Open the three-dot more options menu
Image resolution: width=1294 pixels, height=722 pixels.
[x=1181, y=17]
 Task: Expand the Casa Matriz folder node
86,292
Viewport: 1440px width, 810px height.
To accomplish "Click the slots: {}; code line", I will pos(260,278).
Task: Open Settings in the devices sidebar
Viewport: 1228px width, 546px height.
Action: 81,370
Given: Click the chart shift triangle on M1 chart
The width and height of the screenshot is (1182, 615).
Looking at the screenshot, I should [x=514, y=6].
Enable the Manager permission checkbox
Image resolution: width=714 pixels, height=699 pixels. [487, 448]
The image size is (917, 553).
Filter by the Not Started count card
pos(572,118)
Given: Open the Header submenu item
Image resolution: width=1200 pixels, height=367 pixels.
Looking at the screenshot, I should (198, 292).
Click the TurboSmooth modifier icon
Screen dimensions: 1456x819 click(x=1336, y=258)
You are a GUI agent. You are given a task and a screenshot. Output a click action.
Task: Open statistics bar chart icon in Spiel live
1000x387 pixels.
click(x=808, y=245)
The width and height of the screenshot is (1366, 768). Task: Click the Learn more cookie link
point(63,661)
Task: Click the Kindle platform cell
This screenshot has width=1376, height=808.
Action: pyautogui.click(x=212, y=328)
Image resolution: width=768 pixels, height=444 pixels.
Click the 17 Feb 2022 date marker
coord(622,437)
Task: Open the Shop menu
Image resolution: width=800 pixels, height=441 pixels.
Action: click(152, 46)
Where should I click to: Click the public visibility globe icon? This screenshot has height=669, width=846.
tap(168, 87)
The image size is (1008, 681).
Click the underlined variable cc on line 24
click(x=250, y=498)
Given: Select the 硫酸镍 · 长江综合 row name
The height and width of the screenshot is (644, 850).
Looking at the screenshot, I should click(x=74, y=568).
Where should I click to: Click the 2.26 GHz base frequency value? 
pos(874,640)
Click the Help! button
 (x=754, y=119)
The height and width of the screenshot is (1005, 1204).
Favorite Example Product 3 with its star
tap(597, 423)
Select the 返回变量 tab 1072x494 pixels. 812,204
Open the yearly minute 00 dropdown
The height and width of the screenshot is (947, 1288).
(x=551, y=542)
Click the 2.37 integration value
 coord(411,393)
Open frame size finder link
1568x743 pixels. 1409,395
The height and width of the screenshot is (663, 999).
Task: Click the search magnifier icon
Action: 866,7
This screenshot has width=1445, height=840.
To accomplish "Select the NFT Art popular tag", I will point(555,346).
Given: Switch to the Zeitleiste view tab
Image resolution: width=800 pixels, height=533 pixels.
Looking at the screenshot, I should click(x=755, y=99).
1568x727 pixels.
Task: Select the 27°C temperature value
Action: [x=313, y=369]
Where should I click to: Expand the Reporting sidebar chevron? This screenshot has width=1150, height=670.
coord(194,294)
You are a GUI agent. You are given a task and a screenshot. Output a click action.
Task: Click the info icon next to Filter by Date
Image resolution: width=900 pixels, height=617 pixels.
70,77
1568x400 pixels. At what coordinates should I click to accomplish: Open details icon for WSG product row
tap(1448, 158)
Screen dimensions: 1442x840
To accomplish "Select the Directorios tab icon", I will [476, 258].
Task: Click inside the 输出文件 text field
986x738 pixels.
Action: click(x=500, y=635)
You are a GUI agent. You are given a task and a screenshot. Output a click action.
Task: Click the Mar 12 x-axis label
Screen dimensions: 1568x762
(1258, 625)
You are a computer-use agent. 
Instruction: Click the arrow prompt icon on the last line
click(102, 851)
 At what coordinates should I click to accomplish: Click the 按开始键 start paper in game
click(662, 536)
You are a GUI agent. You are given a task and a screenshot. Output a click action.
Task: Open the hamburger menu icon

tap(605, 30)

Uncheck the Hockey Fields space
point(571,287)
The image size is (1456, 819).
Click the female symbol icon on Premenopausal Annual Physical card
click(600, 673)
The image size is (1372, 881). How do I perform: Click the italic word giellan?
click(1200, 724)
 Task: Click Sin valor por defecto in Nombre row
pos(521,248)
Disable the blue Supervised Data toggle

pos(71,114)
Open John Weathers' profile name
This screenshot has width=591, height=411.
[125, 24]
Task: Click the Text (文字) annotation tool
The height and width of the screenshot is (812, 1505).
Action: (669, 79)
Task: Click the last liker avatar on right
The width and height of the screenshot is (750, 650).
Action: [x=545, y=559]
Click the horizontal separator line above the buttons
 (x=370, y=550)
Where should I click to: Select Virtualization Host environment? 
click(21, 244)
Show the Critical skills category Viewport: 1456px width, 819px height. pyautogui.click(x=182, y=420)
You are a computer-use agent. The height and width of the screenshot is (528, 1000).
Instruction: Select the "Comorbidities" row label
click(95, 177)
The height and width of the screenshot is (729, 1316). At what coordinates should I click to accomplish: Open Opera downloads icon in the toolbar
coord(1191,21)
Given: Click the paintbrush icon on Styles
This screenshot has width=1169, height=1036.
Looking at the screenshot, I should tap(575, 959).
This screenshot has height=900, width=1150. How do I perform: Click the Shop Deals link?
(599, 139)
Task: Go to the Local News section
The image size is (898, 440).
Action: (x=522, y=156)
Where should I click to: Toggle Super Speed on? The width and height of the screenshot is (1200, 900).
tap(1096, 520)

---------------

## Assignment
Nothing in the records may be altered; restate them word for word.

## Output of the task
Open the three-dot more options menu
Image resolution: width=1294 pixels, height=722 pixels.
[x=1181, y=17]
 Task: Expand the Casa Matriz folder node
86,292
Viewport: 1440px width, 810px height.
To accomplish "Click the slots: {}; code line", I will pos(260,278).
Task: Open Settings in the devices sidebar
Viewport: 1228px width, 546px height.
Action: 81,370
Given: Click the chart shift triangle on M1 chart
The width and height of the screenshot is (1182, 615).
Looking at the screenshot, I should [x=514, y=6].
Enable the Manager permission checkbox
Image resolution: width=714 pixels, height=699 pixels. [487, 448]
The image size is (917, 553).
Filter by the Not Started count card
pos(572,118)
Given: Open the Header submenu item
Image resolution: width=1200 pixels, height=367 pixels.
Looking at the screenshot, I should (198, 292).
Click the TurboSmooth modifier icon
Screen dimensions: 1456x819 click(x=1336, y=258)
You are a GUI agent. You are given a task and a screenshot. Output a click action.
Task: Open statistics bar chart icon in Spiel live
1000x387 pixels.
click(x=808, y=245)
The width and height of the screenshot is (1366, 768). Task: Click the Learn more cookie link
point(63,661)
Task: Click the Kindle platform cell
This screenshot has width=1376, height=808.
Action: pyautogui.click(x=212, y=328)
Image resolution: width=768 pixels, height=444 pixels.
Click the 17 Feb 2022 date marker
coord(622,437)
Task: Open the Shop menu
Image resolution: width=800 pixels, height=441 pixels.
Action: click(152, 46)
Where should I click to: Click the public visibility globe icon? This screenshot has height=669, width=846.
tap(168, 87)
The image size is (1008, 681).
Click the underlined variable cc on line 24
click(x=250, y=498)
Given: Select the 硫酸镍 · 长江综合 row name
The height and width of the screenshot is (644, 850).
Looking at the screenshot, I should click(x=74, y=568).
Where should I click to: Click the 2.26 GHz base frequency value? 
pos(874,640)
Click the Help! button
 (x=754, y=119)
The height and width of the screenshot is (1005, 1204).
Favorite Example Product 3 with its star
tap(597, 423)
Select the 返回变量 tab 1072x494 pixels. 812,204
Open the yearly minute 00 dropdown
The height and width of the screenshot is (947, 1288).
(x=551, y=542)
Click the 2.37 integration value
 coord(411,393)
Open frame size finder link
1568x743 pixels. 1409,395
The height and width of the screenshot is (663, 999).
Task: Click the search magnifier icon
Action: 866,7
This screenshot has width=1445, height=840.
To accomplish "Select the NFT Art popular tag", I will point(555,346).
Given: Switch to the Zeitleiste view tab
Image resolution: width=800 pixels, height=533 pixels.
Looking at the screenshot, I should click(x=755, y=99).
1568x727 pixels.
Task: Select the 27°C temperature value
Action: [x=313, y=369]
Where should I click to: Expand the Reporting sidebar chevron? This screenshot has width=1150, height=670.
coord(194,294)
You are a GUI agent. You are given a task and a screenshot. Output a click action.
Task: Click the info icon next to Filter by Date
Image resolution: width=900 pixels, height=617 pixels.
70,77
1568x400 pixels. At what coordinates should I click to accomplish: Open details icon for WSG product row
tap(1448, 158)
Screen dimensions: 1442x840
To accomplish "Select the Directorios tab icon", I will [476, 258].
Task: Click inside the 输出文件 text field
986x738 pixels.
Action: click(x=500, y=635)
You are a GUI agent. You are given a task and a screenshot. Output a click action.
Task: Click the Mar 12 x-axis label
Screen dimensions: 1568x762
(1258, 625)
You are a computer-use agent. 
Instruction: Click the arrow prompt icon on the last line
click(102, 851)
 At what coordinates should I click to accomplish: Click the 按开始键 start paper in game
click(662, 536)
You are a GUI agent. You are given a task and a screenshot. Output a click action.
Task: Open the hamburger menu icon

tap(605, 30)

Uncheck the Hockey Fields space
point(571,287)
The image size is (1456, 819).
Click the female symbol icon on Premenopausal Annual Physical card
click(600, 673)
The image size is (1372, 881). How do I perform: Click the italic word giellan?
click(1200, 724)
 Task: Click Sin valor por defecto in Nombre row
pos(521,248)
Disable the blue Supervised Data toggle

pos(71,114)
Open John Weathers' profile name
This screenshot has width=591, height=411.
[125, 24]
Task: Click the Text (文字) annotation tool
The height and width of the screenshot is (812, 1505).
Action: (669, 79)
Task: Click the last liker avatar on right
The width and height of the screenshot is (750, 650).
Action: [x=545, y=559]
Click the horizontal separator line above the buttons
 (x=370, y=550)
Where should I click to: Select Virtualization Host environment? 
click(21, 244)
Show the Critical skills category Viewport: 1456px width, 819px height. pyautogui.click(x=182, y=420)
You are a computer-use agent. The height and width of the screenshot is (528, 1000).
Instruction: Select the "Comorbidities" row label
click(95, 177)
The height and width of the screenshot is (729, 1316). At what coordinates should I click to accomplish: Open Opera downloads icon in the toolbar
coord(1191,21)
Given: Click the paintbrush icon on Styles
This screenshot has width=1169, height=1036.
Looking at the screenshot, I should tap(575, 959).
This screenshot has height=900, width=1150. How do I perform: Click the Shop Deals link?
(599, 139)
Task: Go to the Local News section
The image size is (898, 440).
Action: (x=522, y=156)
Where should I click to: Toggle Super Speed on? The width and height of the screenshot is (1200, 900).
tap(1096, 520)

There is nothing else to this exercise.